Begin at the line below that has "addiction (377, 1246)". Stop after the line that has "Next (355, 856)", repeating each line exactly and leaving out the pictures.

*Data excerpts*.

■ ■ ■ ■ ■ ■ ■

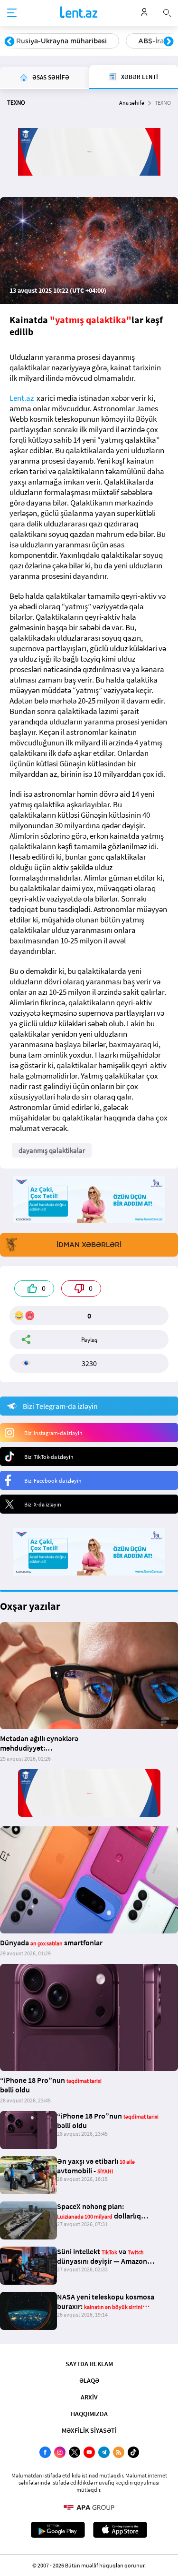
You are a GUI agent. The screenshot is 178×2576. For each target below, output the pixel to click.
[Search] (167, 12)
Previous (9, 42)
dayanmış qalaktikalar (52, 1150)
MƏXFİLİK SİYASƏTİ (89, 2430)
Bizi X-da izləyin (42, 1504)
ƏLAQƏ (89, 2380)
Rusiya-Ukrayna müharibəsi (61, 41)
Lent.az (21, 398)
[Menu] (12, 13)
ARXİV (89, 2397)
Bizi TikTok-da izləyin (49, 1456)
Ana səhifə (131, 102)
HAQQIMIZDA (89, 2413)
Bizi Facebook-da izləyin (53, 1480)
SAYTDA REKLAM (89, 2363)
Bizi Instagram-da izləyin (53, 1433)
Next (168, 42)
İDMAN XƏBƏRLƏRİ (89, 1244)
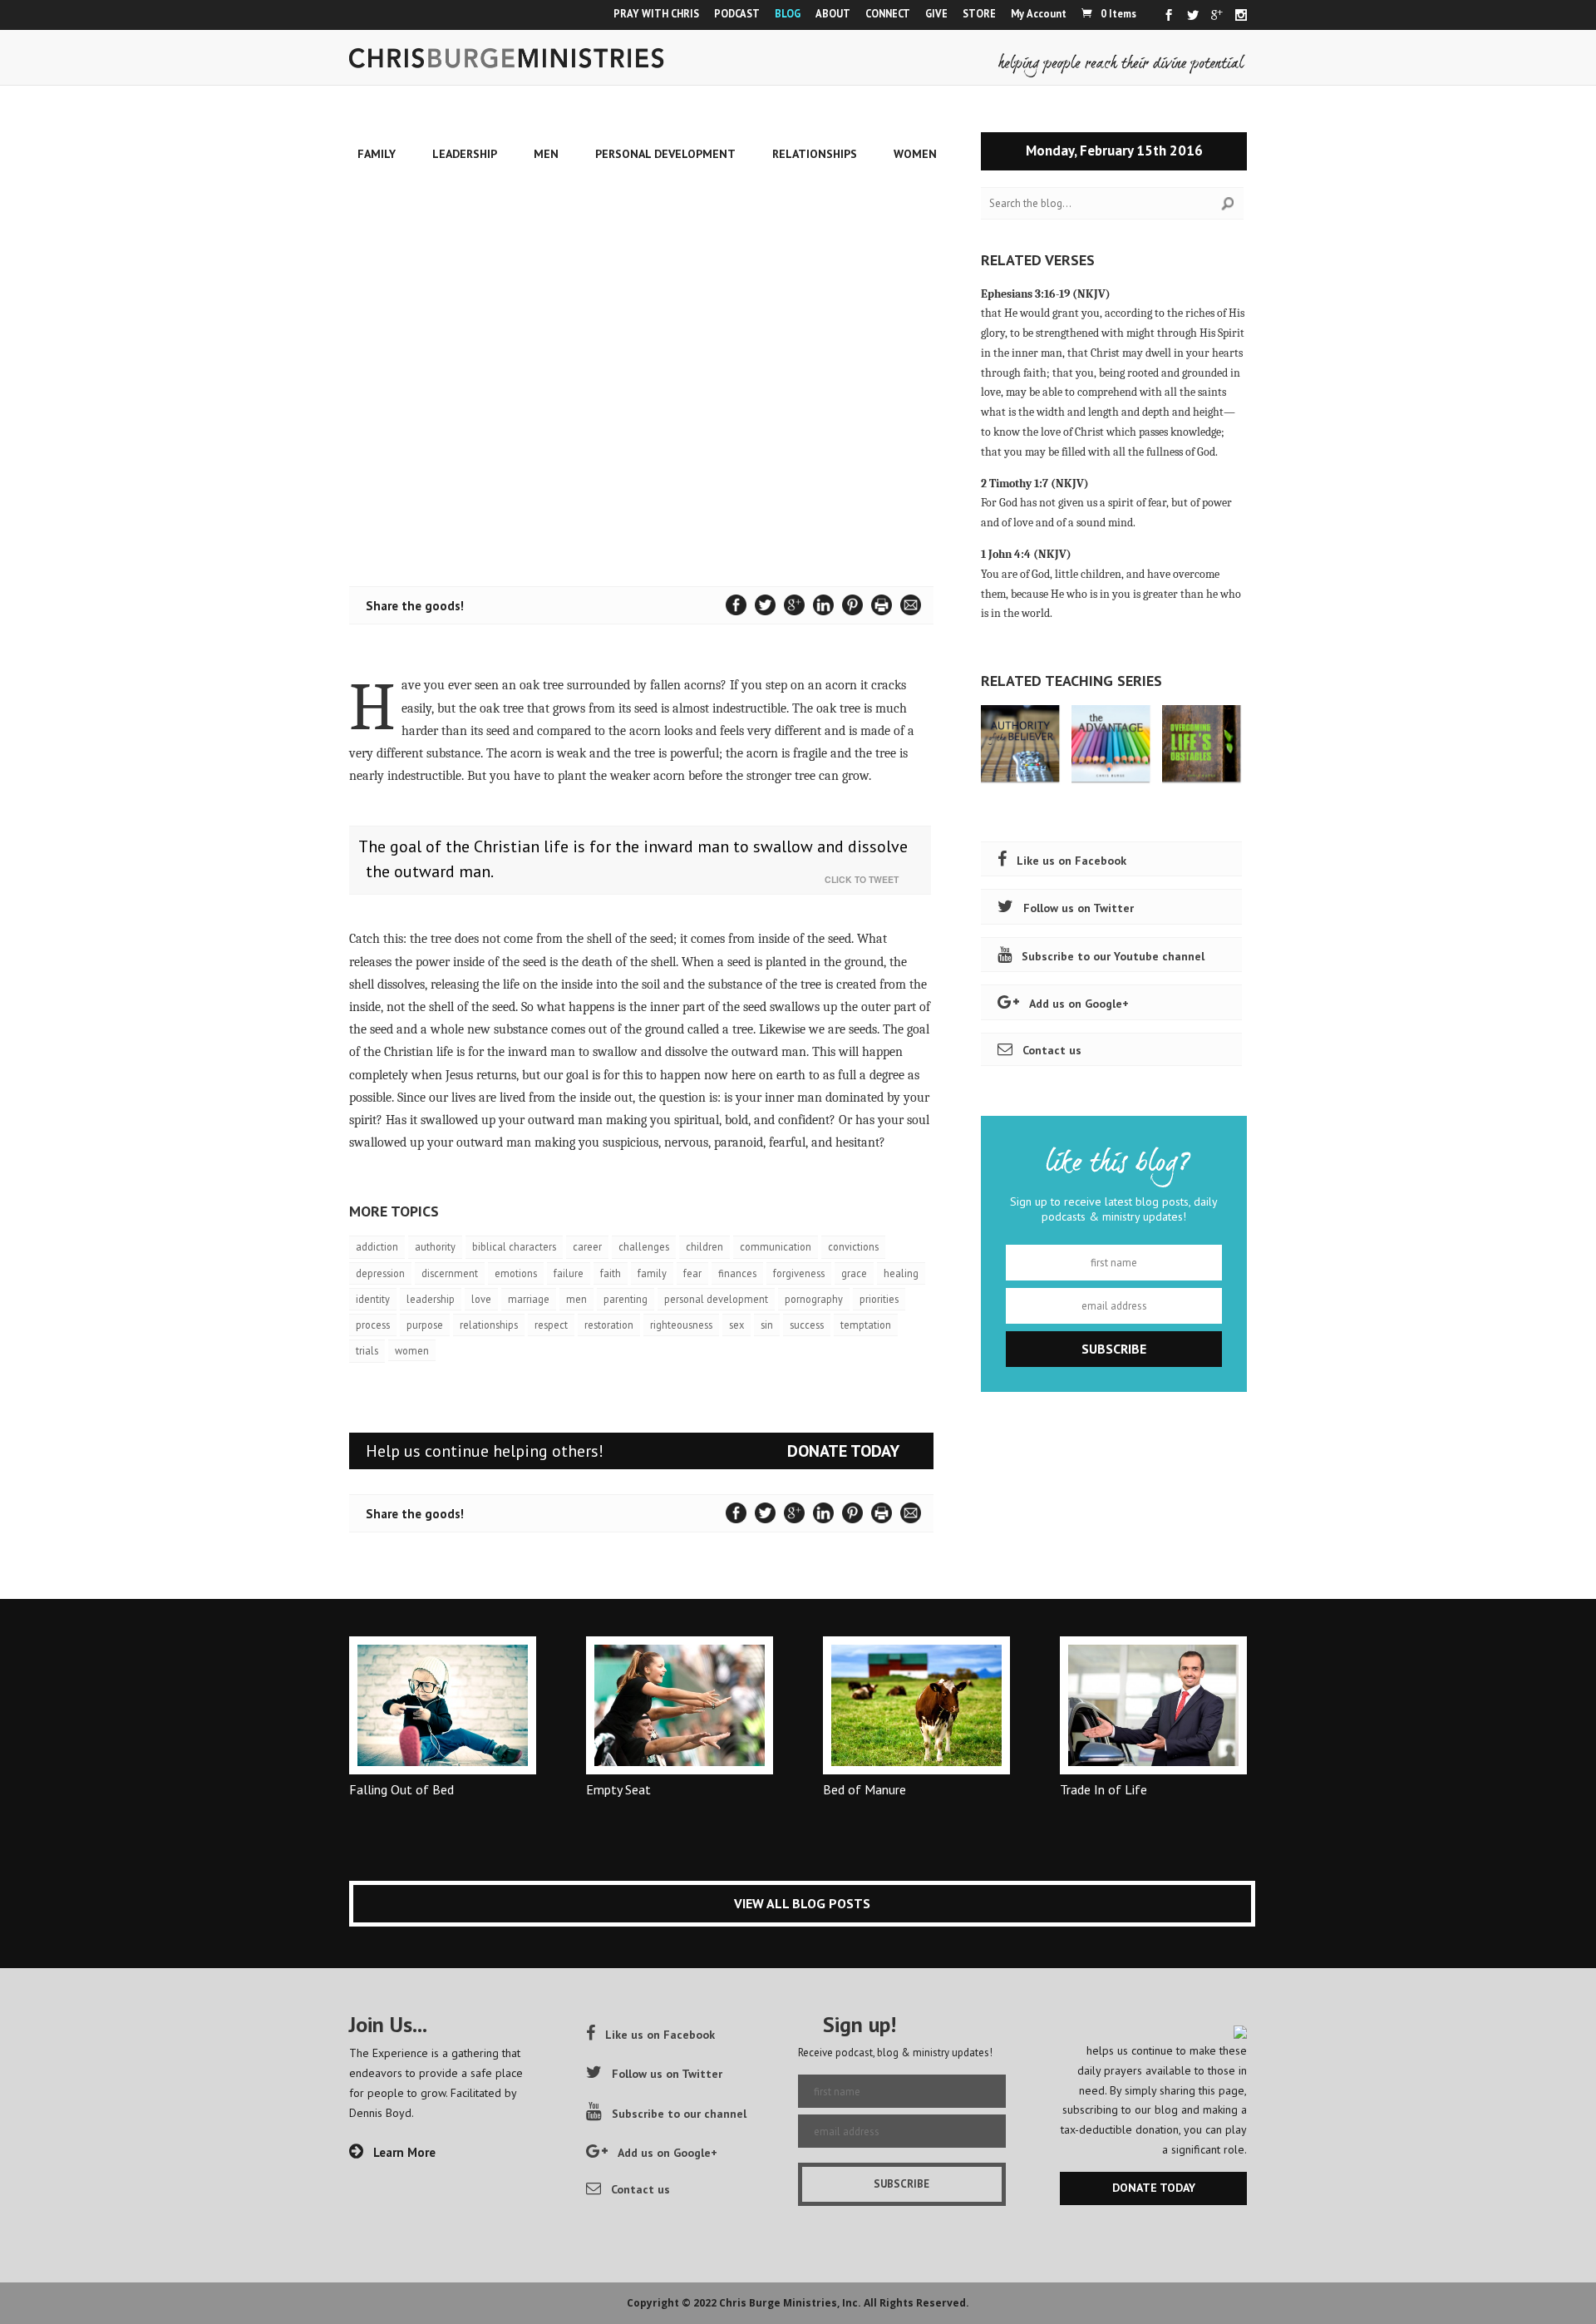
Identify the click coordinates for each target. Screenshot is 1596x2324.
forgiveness (799, 1273)
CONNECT (887, 13)
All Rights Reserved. (916, 2303)
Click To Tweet (865, 879)
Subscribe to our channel (679, 2113)
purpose (424, 1324)
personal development (716, 1298)
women (412, 1350)
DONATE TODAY (843, 1451)
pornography (814, 1298)
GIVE (936, 13)
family (652, 1273)
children (704, 1246)
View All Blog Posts (802, 1903)
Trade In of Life (1103, 1789)
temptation (865, 1324)
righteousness (681, 1324)
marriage (528, 1298)
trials (367, 1350)
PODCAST (737, 13)
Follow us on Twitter (1078, 907)
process (373, 1324)
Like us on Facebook (1071, 860)
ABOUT (832, 13)
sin (767, 1324)
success (807, 1324)
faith (610, 1273)
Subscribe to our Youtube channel (1113, 956)
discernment (449, 1273)
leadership (430, 1298)
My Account (1038, 13)
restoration (608, 1324)
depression (380, 1273)
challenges (643, 1246)
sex (736, 1324)
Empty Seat (618, 1789)
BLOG (787, 13)
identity (373, 1298)
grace (854, 1273)
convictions (853, 1246)
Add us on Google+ (1079, 1003)
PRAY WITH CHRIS (656, 13)
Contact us (1051, 1050)
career (587, 1246)
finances (737, 1273)
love (481, 1298)
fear (692, 1273)
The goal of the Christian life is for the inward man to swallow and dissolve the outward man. (633, 859)
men (576, 1298)
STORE (979, 13)
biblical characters (514, 1246)
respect (551, 1324)
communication (775, 1246)
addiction (377, 1246)
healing (901, 1273)
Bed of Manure (864, 1789)
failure (569, 1273)
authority (435, 1246)
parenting (625, 1298)
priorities (879, 1298)
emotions (516, 1273)
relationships (489, 1324)
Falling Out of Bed (401, 1789)
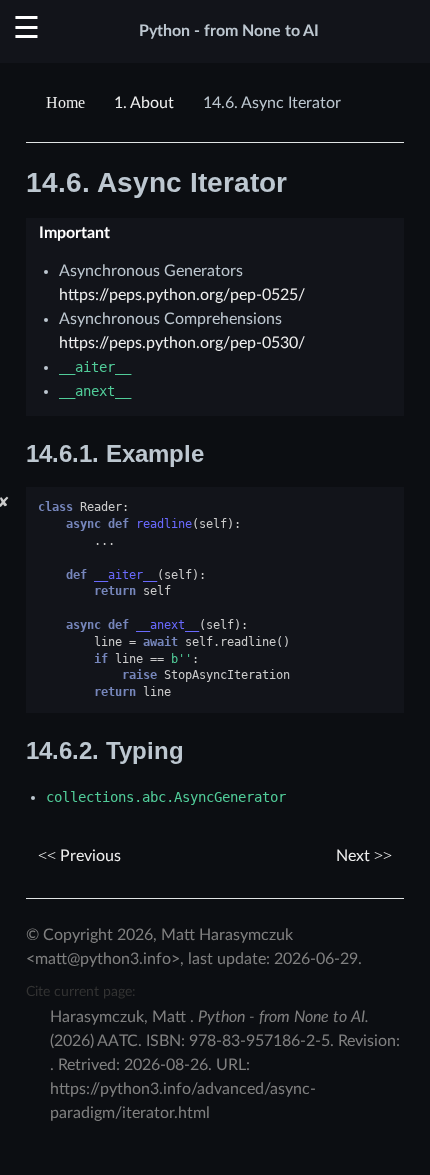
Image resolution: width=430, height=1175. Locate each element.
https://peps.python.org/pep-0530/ (182, 343)
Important (74, 233)
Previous (88, 856)
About (144, 103)
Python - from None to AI (229, 31)
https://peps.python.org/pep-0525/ (182, 295)
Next (355, 856)
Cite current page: (81, 991)
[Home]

■ ■ ■ ■ ■ ■ ■

*EXERCISE ANSWER*.
addiction (377, 1246)
healing (901, 1273)
Bed of Manure (864, 1789)
failure (569, 1273)
authority (435, 1246)
parenting (625, 1298)
priorities (879, 1298)
emotions (516, 1273)
relationships (489, 1324)
Falling Out of Bed (401, 1789)
Image resolution: width=430, height=1175. Locate each element.
https://peps.python.org/pep-0530/ (182, 343)
Important (74, 233)
Previous (88, 856)
About (144, 103)
Python - from None to AI (229, 31)
https://peps.python.org/pep-0525/ (182, 295)
Next (355, 856)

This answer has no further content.